▶ _What the task asks_:
Rewrite the records from the line containing "Where should I" through the end of the records, putting "diagram" in place of "node graph" and changing nothing else. Leave the pictures out.
■ ■ ■ ■
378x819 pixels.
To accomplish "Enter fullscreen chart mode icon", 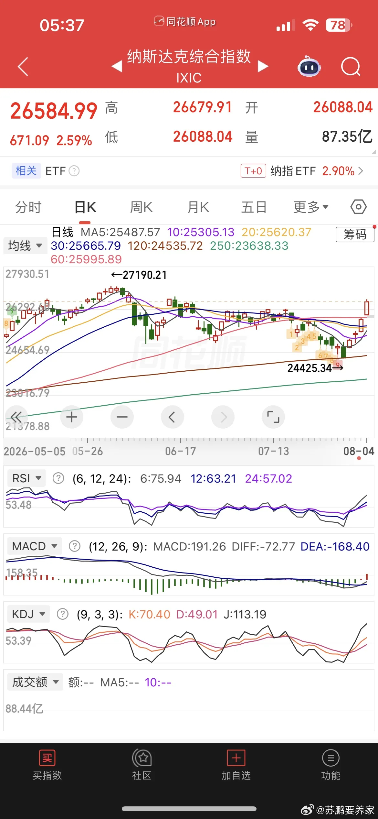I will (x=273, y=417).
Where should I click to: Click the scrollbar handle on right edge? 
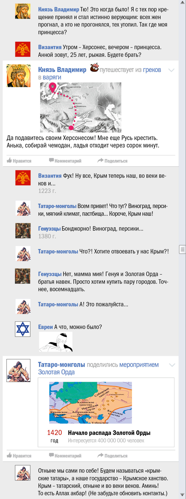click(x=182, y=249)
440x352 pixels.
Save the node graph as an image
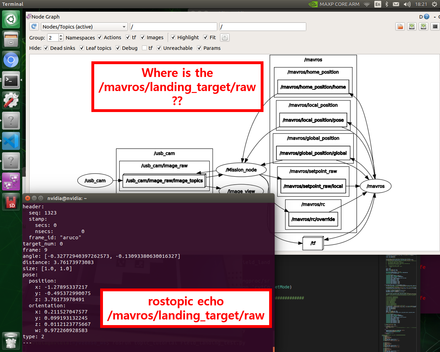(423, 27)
■ ■ ■ ■
▶ _Exercise response_:
Where should I click to: Click the scrollbar handle on right edge? 
click(x=182, y=249)
440x352 pixels.
Save the diagram as an image
(423, 27)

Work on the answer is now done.